Varios niños miran tras la verja de un colegio reconvertido en centro de evacuación en la localidad de Ormoc, en la provincia de Leyte (Filipinas), el pasado viernes 5 de diciembre de 2014. Este pueblo fue fuertemente dañado por el paso del tifón Haiyan hace un año. | Robert Dejon

TW
0

El año 2014 ha estado marcado por el horror, el miedo y la desesperación para unos 15 millones de niños atrapados en conflictos alrededor del mundo, informó este lunes Unicef.

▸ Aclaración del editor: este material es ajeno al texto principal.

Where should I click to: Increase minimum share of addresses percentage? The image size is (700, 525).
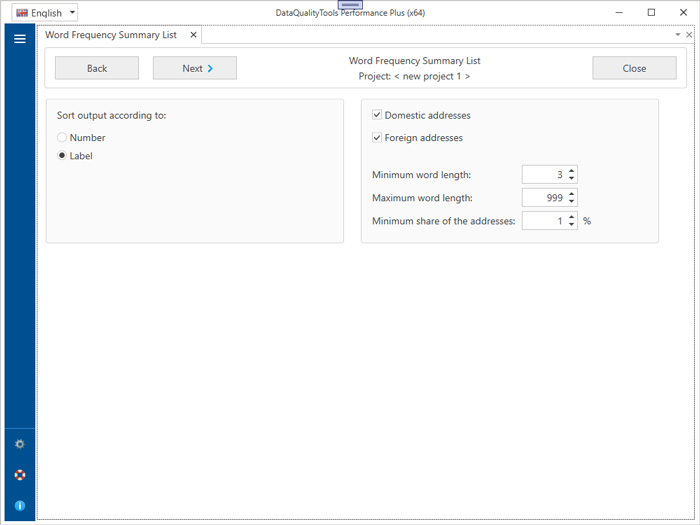click(571, 217)
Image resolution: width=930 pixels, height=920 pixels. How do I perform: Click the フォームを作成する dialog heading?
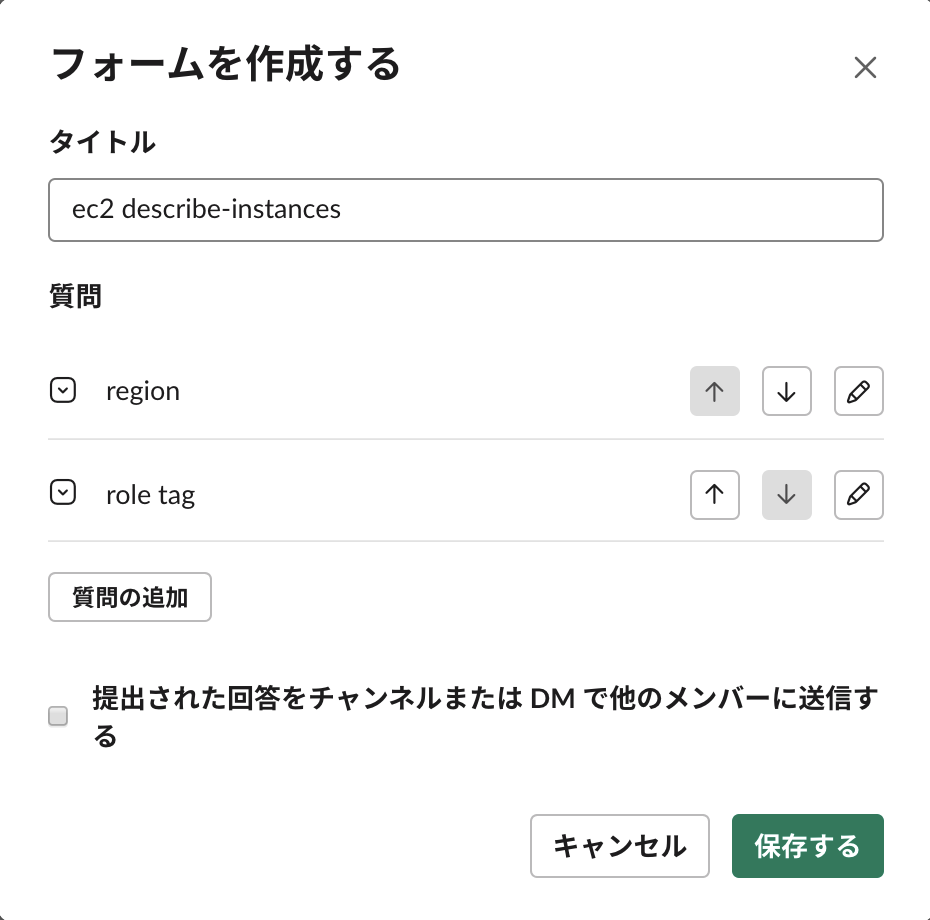pos(225,64)
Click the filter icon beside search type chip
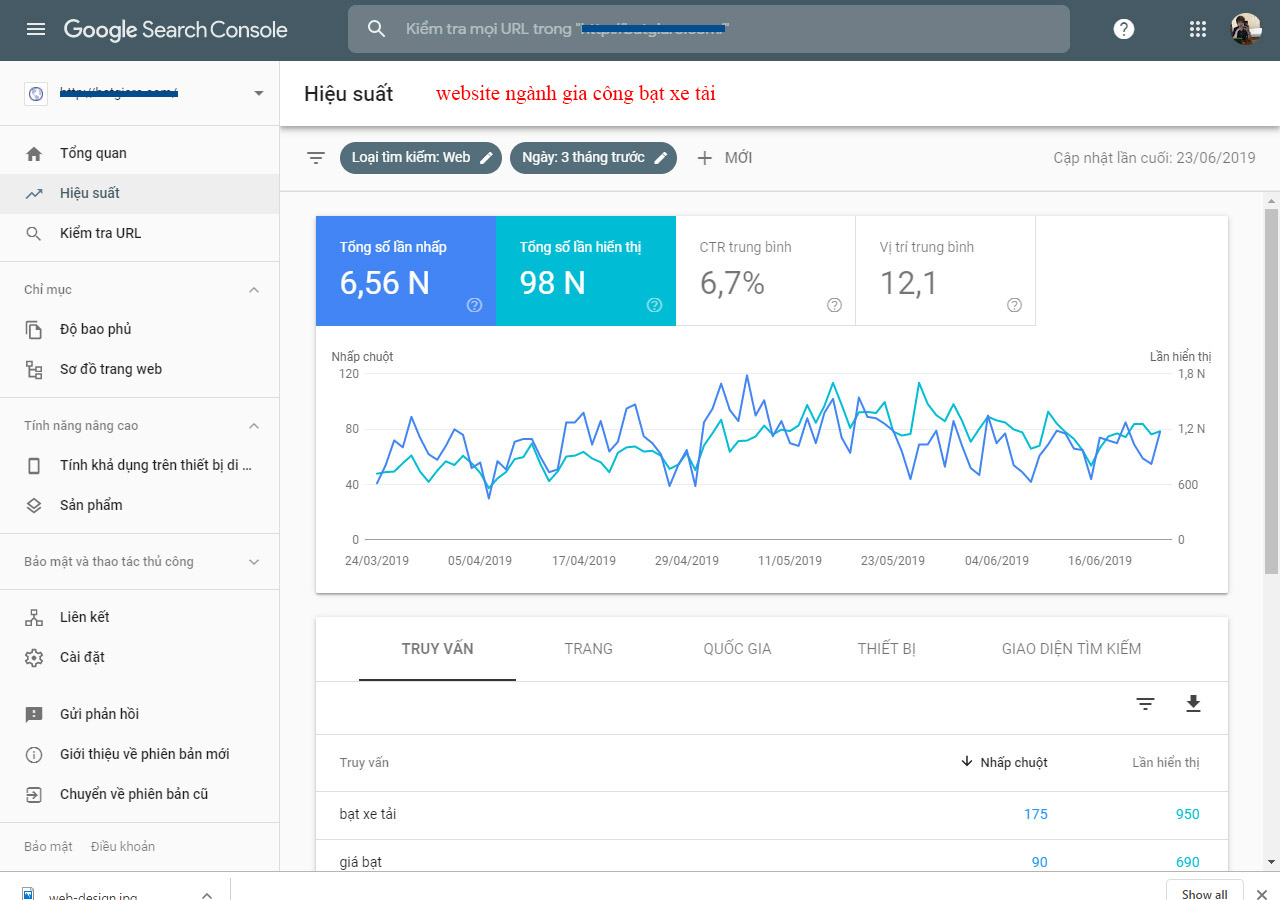Viewport: 1280px width, 900px height. pyautogui.click(x=316, y=158)
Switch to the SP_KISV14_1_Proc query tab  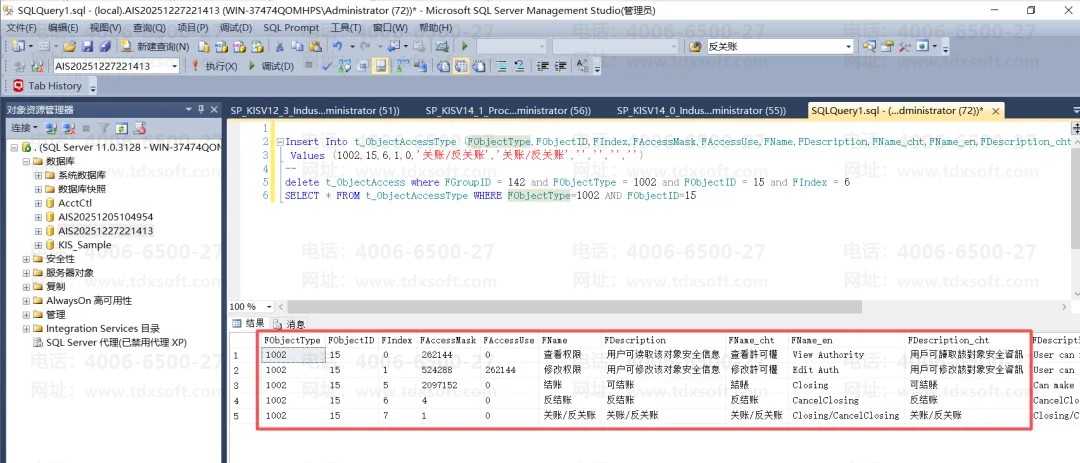(x=507, y=111)
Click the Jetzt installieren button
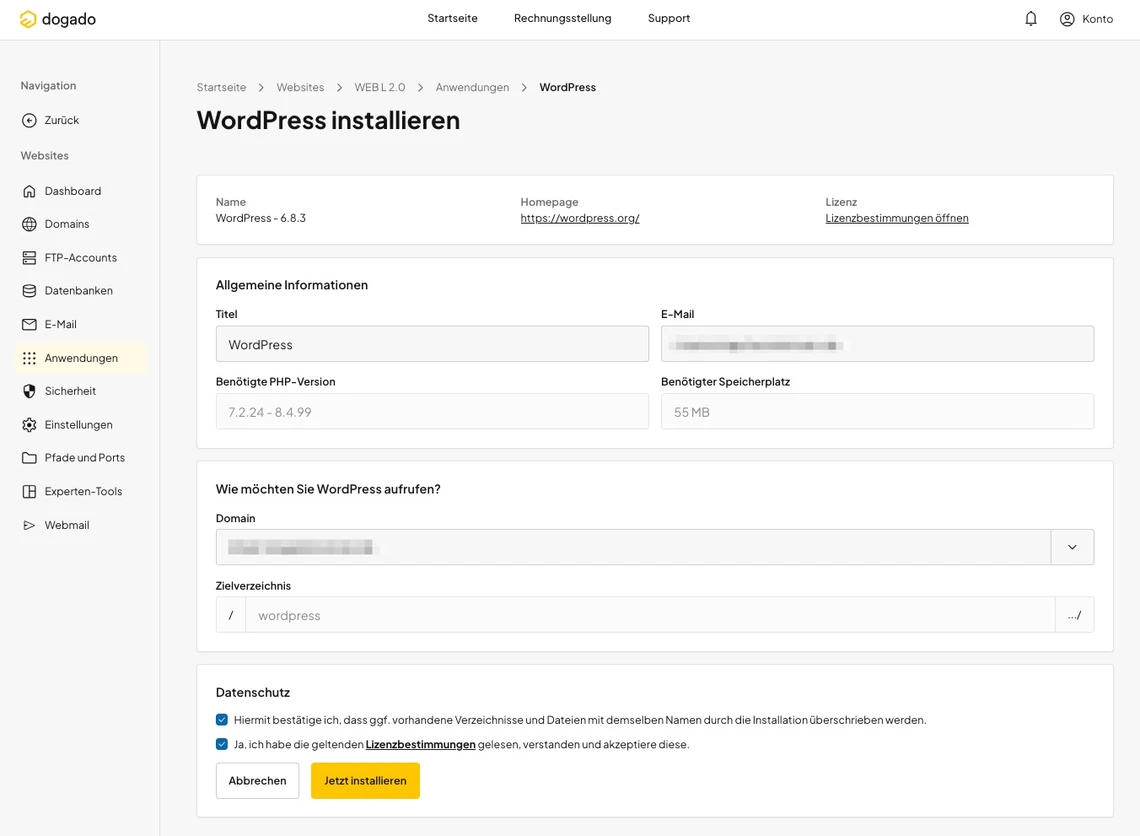This screenshot has width=1140, height=836. click(x=364, y=780)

«Este ha sido un año devastador para millones de niños», lamentó en un comunicado el director ejecutivo del Fondo de Naciones Unidas para la Infancia, Anthony Lake.

Unicef, en un balance de los últimos doce meses, aseguró que «nunca en la historia reciente tantos niños habían sido sujetos a una brutalidad tan atroz».

«Niños han sido asesinados mientras estudiaban en sus clases y mientras dormían en sus camas; han quedado huérfanos, han sido secuestrados, torturados, reclutados, violados e incluso vendidos como esclavos», denunció Lake.

En total, Unicef calcula que hay 15 millones de menores atrapados por guerras en distintos puntos del mundo y que hasta 230 viven en países y áreas afectadas por conflictos.

Entre los peores casos, el Fondo de la ONU destacó los de la República Centroafricana, donde 2,3 millones de niños se han visto afectados por la guerra y unos 10.000 han sido reclutados por grupos armados.

En Siria, más de 7,3 millones de menores sufren el impacto del conflicto y 1,7 millones son refugiados. Durante los primeros nueve meses del año, se registraron además 35 ataques contra escuelas, que mataron a 105 estudiantes e hirieron a casi 300.

Tanto en Siria como en el vecino Irak -donde 2,7 millones de pequeños han sufrido las consecuencias de la violencia-, los niños han sido testigos de primera mano de la «creciente violencia extrema» de algunos grupos, según Unicef.

En Gaza, unos 54.000 niños perdieron sus hogares como consecuencia de la ofensiva israelí del verano, durante la que murieron 538 menores y más de 3.370 resultaron heridos.

En otros países, como Sudán del Sur, además de desplazar a cientos de miles de niños, la violencia ha contribuido a extender el hambre. Según los cálculos de Unicef, unos 235.000 menores de cinco años sufren en el país malnutrición extrema.

La agencia de la ONU destacó además que todas esas crisis han contribuido a dejar en un segundo plano la difícil situación que vive la infancia en otros países como Afganistán, la República Democrática del Congo, Nigeria, Pakistán, Somalia, Sudán y Yemen.

El ébola, además, ha dejado miles de huérfanos en Guinea, Liberia y Sierra Leona y a unos cinco millones sin posibilidad de acudir a la escuela.

«Es tristemente irónico que en este 25 aniversario de la Convención de los Derechos del Niño, en el que hemos podido celebrar tanto progreso para los niños globalmente, los derechos de tanto millones de menores hayan sido brutalmente violados», señaló Lake.